City stops software project
Published 6:55 pm Saturday, February 7, 2015
Suffolk’s city treasurer is working to get council members on his side after he says the city manager canceled a software launch on the eve of it going live, but city officials contend there were multiple problems with the project and they had to cut their losses.
Treasurer Ron Williams said multiple city departments have been working on the project since 2010. He estimated the city’s total investment in the project to be about $1.1 million, including the contract and staff time — and he considers that to be a conservative estimate.
“We’ve got a lot of taxpayer dollars invested in this,” Williams said.
On Feb. 3, city Information Technology Director Ken Beam wrote in a letter to PCI LLC that the city wished to terminate its contract for the company to install revenue collection and billing software.
The problem, according to a Feb. 4 letter from City Manager Selena Cuffee-Glenn to council members, is that the new system will not automatically interface with the finance department’s New World-manufactured system, which would require city staff to manually enter data on the amount of revenue collected each day into the city’s general ledger.

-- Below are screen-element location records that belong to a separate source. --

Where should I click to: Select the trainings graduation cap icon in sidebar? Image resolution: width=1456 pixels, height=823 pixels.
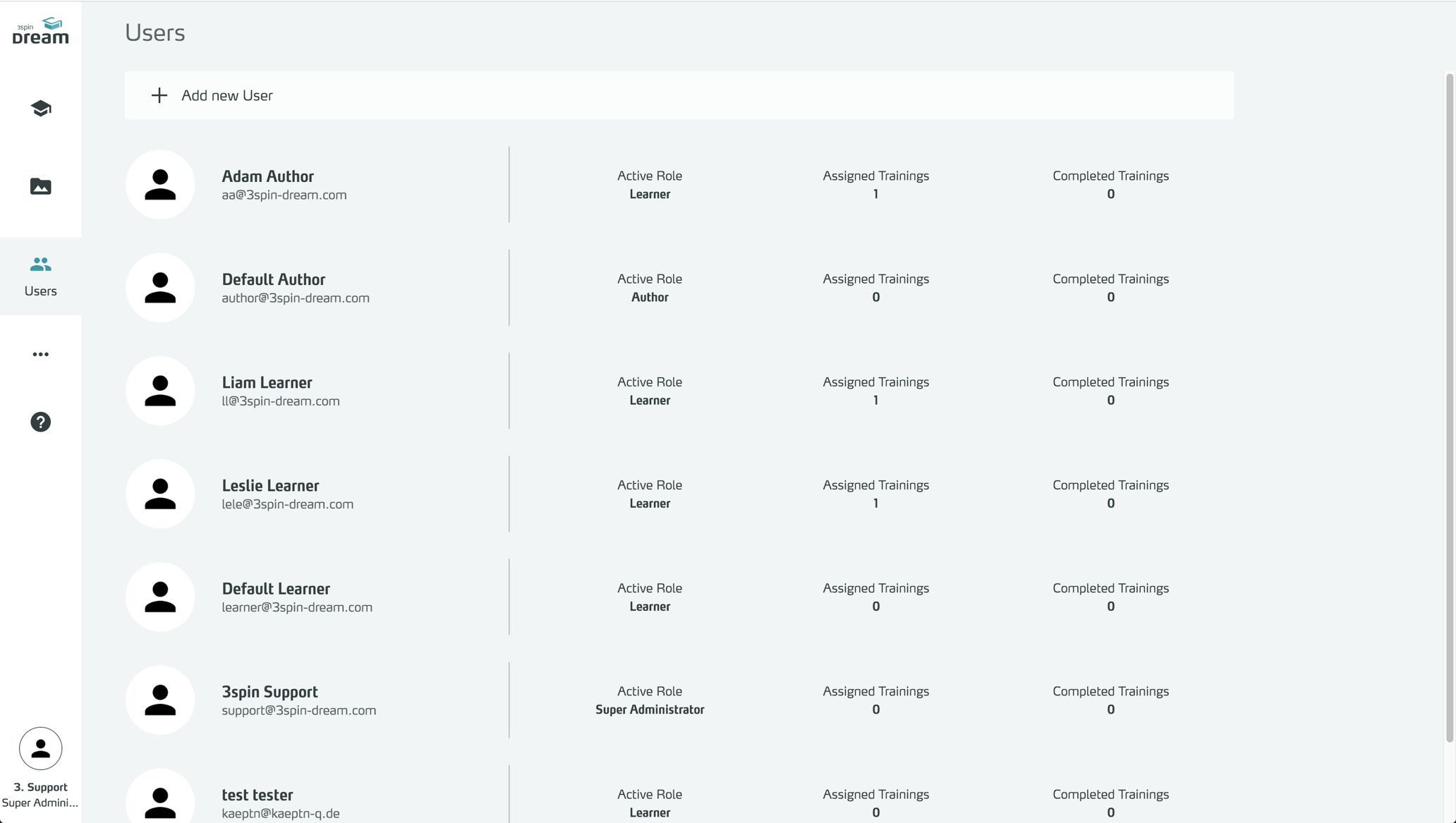click(40, 108)
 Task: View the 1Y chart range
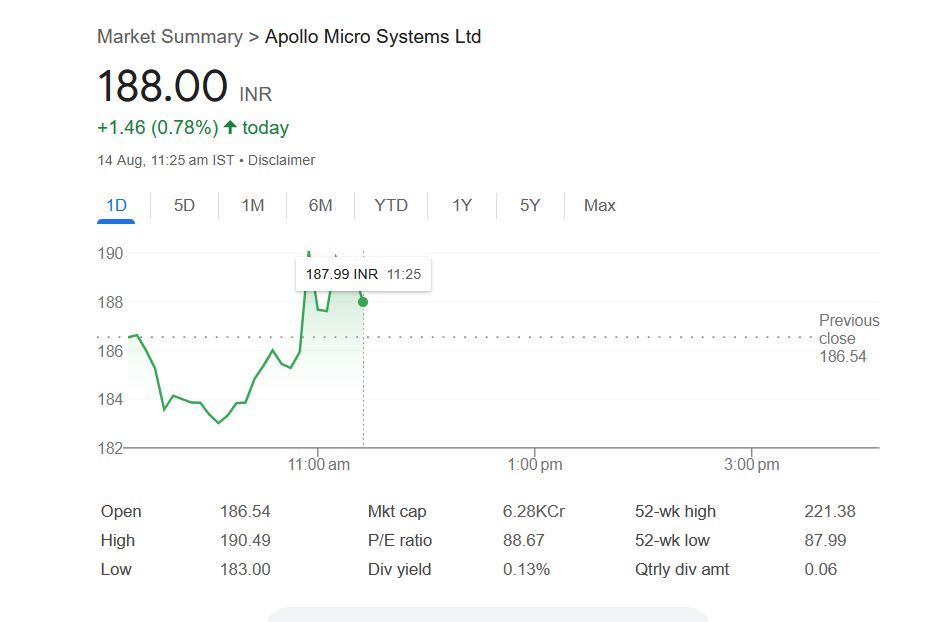pos(461,205)
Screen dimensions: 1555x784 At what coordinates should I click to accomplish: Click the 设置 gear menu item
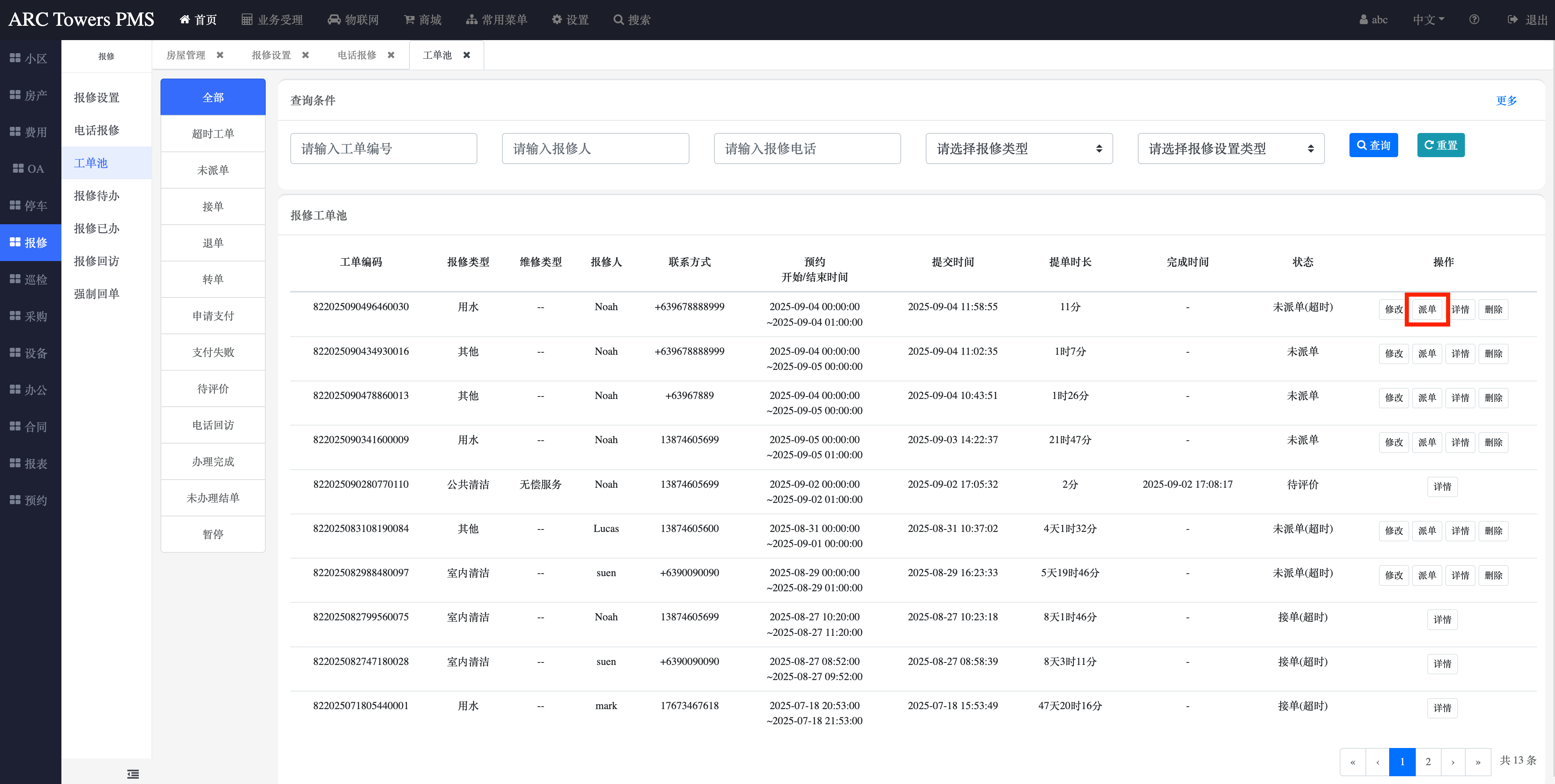coord(570,19)
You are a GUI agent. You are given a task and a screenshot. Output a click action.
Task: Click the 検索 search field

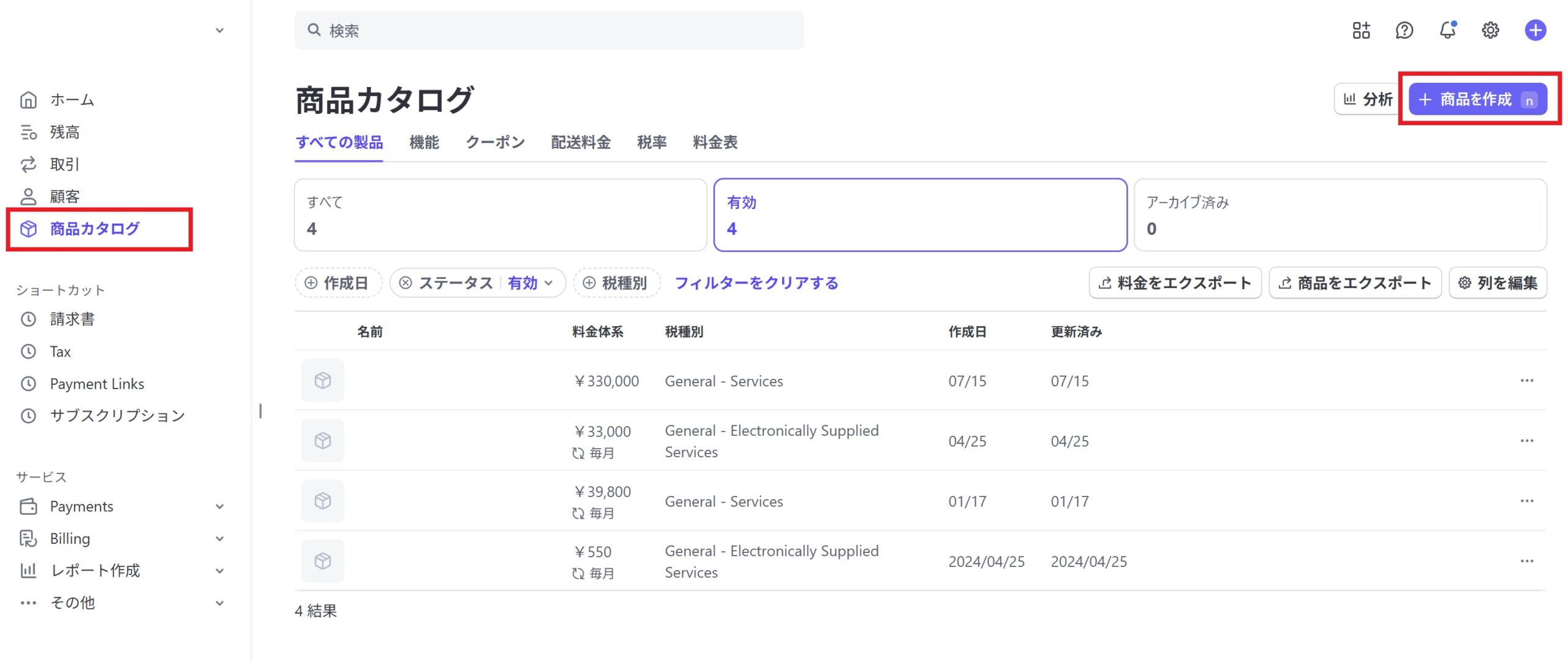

But Williams contends that such an interface does exist and is currently being used by some of PCI’s other clients. It is “not a deal breaker, as multiple solutions have been offered for consideration,” he wrote in a letter to council members.
But city Finance Director Lenora Reid said in a Friday interview that it’s not as easy as Williams makes it sound, and that there are no localities where PCI and New World are used together.
She would have to devote almost an entire full-time position in her office to manually enter data, she said.
“It would have been a short-term solution,” she said. What’s more, the PCI system was not even producing accurate reports for that staff member to use in doing so.
Reid said the interface the city tried to use was performing with only about 35 percent accuracy when transferring amounts from PCI to New World, even after PCI staff worked on the problem on site.
“My recommendation was a no-go, because I’m responsible for the accuracy in financial reporting,” Reid said.
The lack of a resolution was not for lack of trying, Reid added.
“They put 110 percent of their time and energy trying to make it work,” she said. Both she and Beam reassigned duties or postponed other projects to give their staff more time to work on it, they said.
The city’s financial offices currently use an older system manufactured by BAI that, Williams said, is not web-based, is more labor-intensive, produces too much paper and is too time-consuming during individual transactions. Staying on the system would require costly upgrades and would require the IT department to hire an additional employee exclusively to work on BAI, Williams said.
“It’s got far-reaching implications for the service level to the citizens and the city’s ability to efficiently and effectively collect revenue,” Williams said.
With that in mind, the city began exploring solutions in 2009 and issued a request for proposals in 2010, which eventually led to the contract with PCI. The company’s client list represents more than 30 percent of Virginia’s population, Williams said.
Based on other localities’ experiences, Williams expects the system to pay for itself in less than three years by reducing staff time, streamlining transactions and improving delinquent collections.
Suffolk has been successfully using the system for miscellaneous transactions since July 2011, resulting in more than 78,000 transactions totaling $541 million in revenue, Williams said.
The city manager decided to scrap the project on the eve of its Jan. 26 go-live date, Williams said. The finance department would rather pay for needed upgrades to continue operating under the old system “despite the challenges it creates for the Treasurer, Commissioner of the Revenue, and Assessor,” Williams wrote to council members. “Unfortunately, these upgrades would amount to no more than a ‘Band-Aid’ solution to the underlying problems with BAI.”
He added that PCI is offering to have its own staff member personally finish the final details of the interface and is “prepared to do whatever it takes.”
“A growing and progressive city like Suffolk with a AAA bond rating and diverse economy needs a revenue software that will grow with it,” Williams wrote in conclusion.
He included a letter from PCI that affirmed its commitment to helping Suffolk finish implementing the project.
Beam said the BAI system needs only minor upgrades and training for some newer employees who have not yet worked with it.
“It’s not a dead application,” he said. “Some of the features they liked in PCI are now available in BAI.”
Reid also said using an unreliable system, as she considers PCI currently, would jeopardize the city’s financial stability, audits and ultimately its bond rating.
City Chief of Staff Debbie George said Friday that Suffolk will continue to work on BAI and seek ways to improve the system. The legal department also is looking into the PCI contract to see if there is a way to recoup some of the losses, she said.
There have been at least four “go-live” dates set in the last 18 months, but all of them had to be pushed back because of the issues with PCI, she added.
Near the end of Wednesday’s council meeting, Councilman Mike Duman asked Cuffee-Glenn for information about the project, but she said she would contact council members individually, “so that you can have the facts.”
“I’m just not going to walk away from this thing and allow them to scrap it without a fight,” Williams said. “I wanted council to know how strongly I felt about it. We’ve appealed to council to hopefully get this consideration and hopefully allow this project to go forward and preserve that investment the taxpayers have made.”